• [Excerto a ler]
========
Torne-se perito

Em democracia, a ética não se confunde com a lei

Num livro que chega sexta-feira às livrarias, o ex-líder do PSD contraria a ideia de que tudo o que não é proibido por lei é permitido a um político. "A ética está para além da lei", escreve. E acrescenta que, se governar exige lidar com o poder económico, a promiscuidade é intolerável

a Sem respeito por valores éticos, os cidadãos descrêem da política e os políticos perdem prestígio e credibilidade. É algo que não é mensurável mas que se ouve, se sente e se percebe. Vê-se menos em tempo de euforia económica e sente-se mais em períodos de crise. Mas é sempre uma marca penalizadora. A verdade é que respeitar exigências éticas é, em qualquer momento ou circunstância, indissociável de uma actividade política digna e sadia. Doutra forma, ela vai sendo corroída, minada e perdendo credibilidade. Acresce uma outra razão essencial: um político que não seja um exemplo, em temos de comportamento cívico e de respeito por exigentes padrões éticos, é um político sem autoridade. Fala, mas não é ouvido, decide, mas não é respeitado e, amiúde, fica condicionado na sua capacidade para agir e intervir. Há um desvalor grave que se inculca na sociedade e uma degradação do clima de confiança e de respeito entre eleitos e eleitores, entre governantes e governados.
========
• [Material de apoio]
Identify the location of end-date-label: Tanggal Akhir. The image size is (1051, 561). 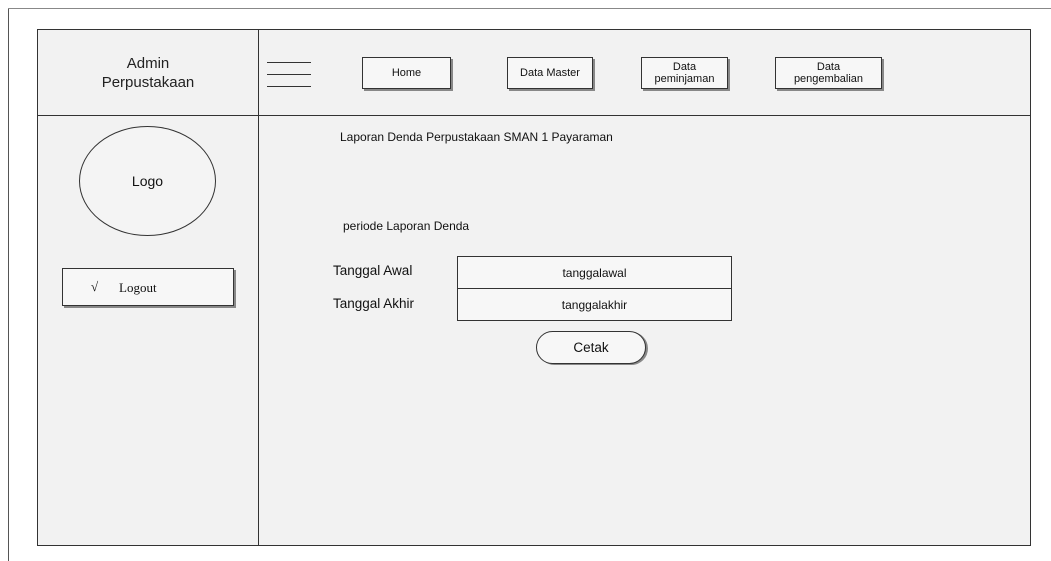
(374, 304). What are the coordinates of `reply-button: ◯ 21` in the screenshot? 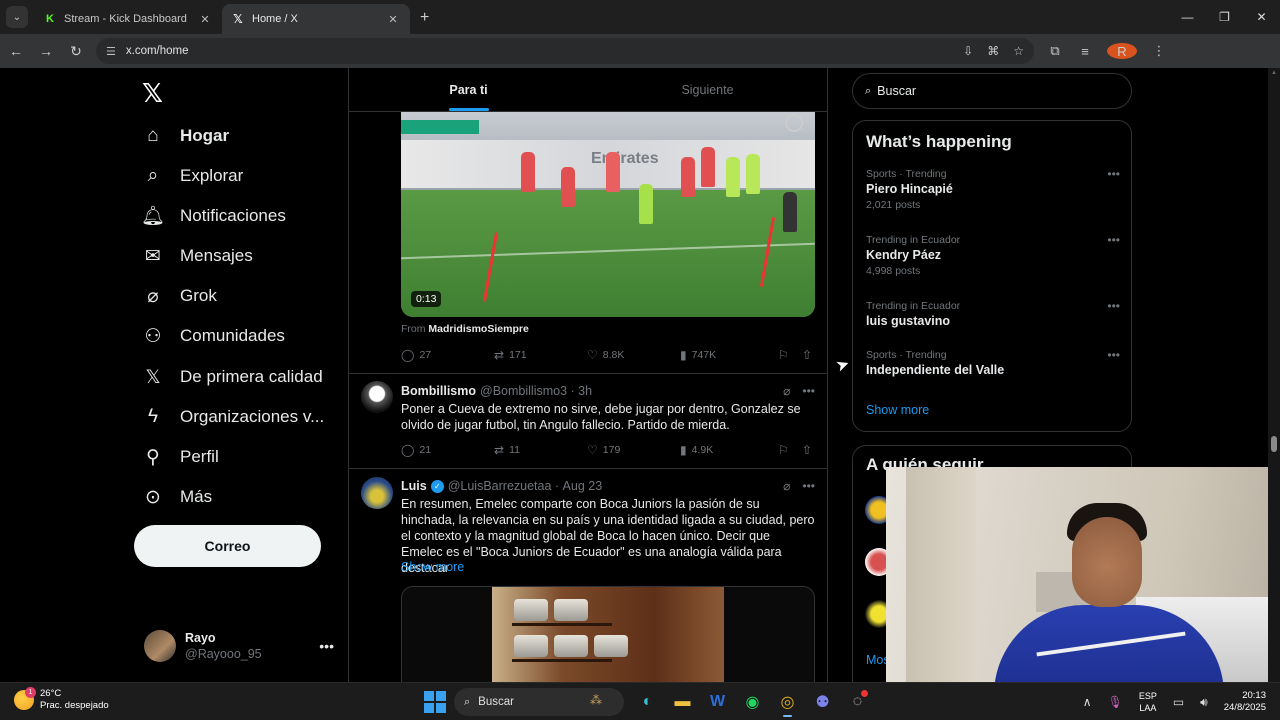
========
Reproduz integralmente o excerto sobre ética e lei na política, sem qualquer alteração. As linhas são material independente, sem relação com o excerto.

• [Resposta]
Torne-se perito

Em democracia, a ética não se confunde com a lei

Num livro que chega sexta-feira às livrarias, o ex-líder do PSD contraria a ideia de que tudo o que não é proibido por lei é permitido a um político. "A ética está para além da lei", escreve. E acrescenta que, se governar exige lidar com o poder económico, a promiscuidade é intolerável

a Sem respeito por valores éticos, os cidadãos descrêem da política e os políticos perdem prestígio e credibilidade. É algo que não é mensurável mas que se ouve, se sente e se percebe. Vê-se menos em tempo de euforia económica e sente-se mais em períodos de crise. Mas é sempre uma marca penalizadora. A verdade é que respeitar exigências éticas é, em qualquer momento ou circunstância, indissociável de uma actividade política digna e sadia. Doutra forma, ela vai sendo corroída, minada e perdendo credibilidade. Acresce uma outra razão essencial: um político que não seja um exemplo, em temos de comportamento cívico e de respeito por exigentes padrões éticos, é um político sem autoridade. Fala, mas não é ouvido, decide, mas não é respeitado e, amiúde, fica condicionado na sua capacidade para agir e intervir. Há um desvalor grave que se inculca na sociedade e uma degradação do clima de confiança e de respeito entre eleitos e eleitores, entre governantes e governados.